■ Action item: Give back all of the data unchanged. Keep every word as it is.

(Source records)

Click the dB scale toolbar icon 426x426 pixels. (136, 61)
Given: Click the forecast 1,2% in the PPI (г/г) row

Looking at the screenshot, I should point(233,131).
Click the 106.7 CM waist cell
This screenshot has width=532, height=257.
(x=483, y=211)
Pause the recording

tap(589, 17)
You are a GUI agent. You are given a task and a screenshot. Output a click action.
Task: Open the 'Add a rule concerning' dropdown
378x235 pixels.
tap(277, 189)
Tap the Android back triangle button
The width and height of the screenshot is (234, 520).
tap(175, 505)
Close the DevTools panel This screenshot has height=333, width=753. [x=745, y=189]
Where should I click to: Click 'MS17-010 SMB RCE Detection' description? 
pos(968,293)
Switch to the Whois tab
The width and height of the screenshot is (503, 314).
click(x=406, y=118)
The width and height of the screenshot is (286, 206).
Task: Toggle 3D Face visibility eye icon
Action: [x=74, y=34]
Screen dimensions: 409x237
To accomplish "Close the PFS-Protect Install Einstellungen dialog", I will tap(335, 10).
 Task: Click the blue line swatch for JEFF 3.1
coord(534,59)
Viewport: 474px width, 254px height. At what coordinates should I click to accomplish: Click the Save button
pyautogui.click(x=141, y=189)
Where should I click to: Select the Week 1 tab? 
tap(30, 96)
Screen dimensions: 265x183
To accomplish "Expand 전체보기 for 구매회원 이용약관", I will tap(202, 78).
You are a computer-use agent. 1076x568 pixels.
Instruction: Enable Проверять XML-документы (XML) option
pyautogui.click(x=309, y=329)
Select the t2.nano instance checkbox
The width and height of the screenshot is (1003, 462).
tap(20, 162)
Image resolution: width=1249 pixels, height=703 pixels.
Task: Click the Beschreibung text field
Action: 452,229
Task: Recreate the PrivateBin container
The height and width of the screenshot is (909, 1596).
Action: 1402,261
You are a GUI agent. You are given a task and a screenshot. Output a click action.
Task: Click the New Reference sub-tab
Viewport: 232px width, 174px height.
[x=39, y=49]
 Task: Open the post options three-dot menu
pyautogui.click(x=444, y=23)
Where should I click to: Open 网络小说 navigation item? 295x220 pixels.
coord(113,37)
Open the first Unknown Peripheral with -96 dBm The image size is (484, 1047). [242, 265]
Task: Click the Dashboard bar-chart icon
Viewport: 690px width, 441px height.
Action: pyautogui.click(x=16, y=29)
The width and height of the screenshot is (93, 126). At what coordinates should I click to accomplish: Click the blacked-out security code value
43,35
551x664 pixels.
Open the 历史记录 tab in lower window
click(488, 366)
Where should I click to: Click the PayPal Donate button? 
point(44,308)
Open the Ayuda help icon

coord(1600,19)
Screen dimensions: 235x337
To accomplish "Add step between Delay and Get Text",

■ Finished task:
Click the dB scale toolbar icon 426x426 pixels. (136, 61)
Given: Click the forecast 1,2% in the PPI (г/г) row

Looking at the screenshot, I should point(233,131).
Click the 106.7 CM waist cell
This screenshot has width=532, height=257.
(x=483, y=211)
Pause the recording

tap(589, 17)
You are a GUI agent. You are given a task and a screenshot. Output a click action.
Task: Open the 'Add a rule concerning' dropdown
378x235 pixels.
tap(277, 189)
Tap the Android back triangle button
The width and height of the screenshot is (234, 520).
tap(175, 505)
Close the DevTools panel This screenshot has height=333, width=753. [x=745, y=189]
Where should I click to: Click 'MS17-010 SMB RCE Detection' description? 
pos(968,293)
Switch to the Whois tab
The width and height of the screenshot is (503, 314).
click(x=406, y=118)
The width and height of the screenshot is (286, 206).
Task: Toggle 3D Face visibility eye icon
Action: [x=74, y=34]
Screen dimensions: 409x237
To accomplish "Close the PFS-Protect Install Einstellungen dialog", I will tap(335, 10).
 Task: Click the blue line swatch for JEFF 3.1
coord(534,59)
Viewport: 474px width, 254px height. At what coordinates should I click to accomplish: Click the Save button
pyautogui.click(x=141, y=189)
Where should I click to: Select the Week 1 tab? 
tap(30, 96)
Screen dimensions: 265x183
To accomplish "Expand 전체보기 for 구매회원 이용약관", I will tap(202, 78).
You are a computer-use agent. 1076x568 pixels.
Instruction: Enable Проверять XML-документы (XML) option
pyautogui.click(x=309, y=329)
Select the t2.nano instance checkbox
The width and height of the screenshot is (1003, 462).
tap(20, 162)
Image resolution: width=1249 pixels, height=703 pixels.
Task: Click the Beschreibung text field
Action: 452,229
Task: Recreate the PrivateBin container
The height and width of the screenshot is (909, 1596).
Action: 1402,261
You are a GUI agent. You are given a task and a screenshot. Output a click action.
Task: Click the New Reference sub-tab
Viewport: 232px width, 174px height.
[x=39, y=49]
 Task: Open the post options three-dot menu
pyautogui.click(x=444, y=23)
Where should I click to: Open 网络小说 navigation item? 295x220 pixels.
coord(113,37)
Open the first Unknown Peripheral with -96 dBm The image size is (484, 1047). [242, 265]
Task: Click the Dashboard bar-chart icon
Viewport: 690px width, 441px height.
Action: pyautogui.click(x=16, y=29)
The width and height of the screenshot is (93, 126). At what coordinates should I click to accomplish: Click the blacked-out security code value
43,35
551x664 pixels.
Open the 历史记录 tab in lower window
click(488, 366)
Where should I click to: Click the PayPal Donate button? 
point(44,308)
Open the Ayuda help icon

coord(1600,19)
Screen dimensions: 235x337
To accomplish "Add step between Delay and Get Text",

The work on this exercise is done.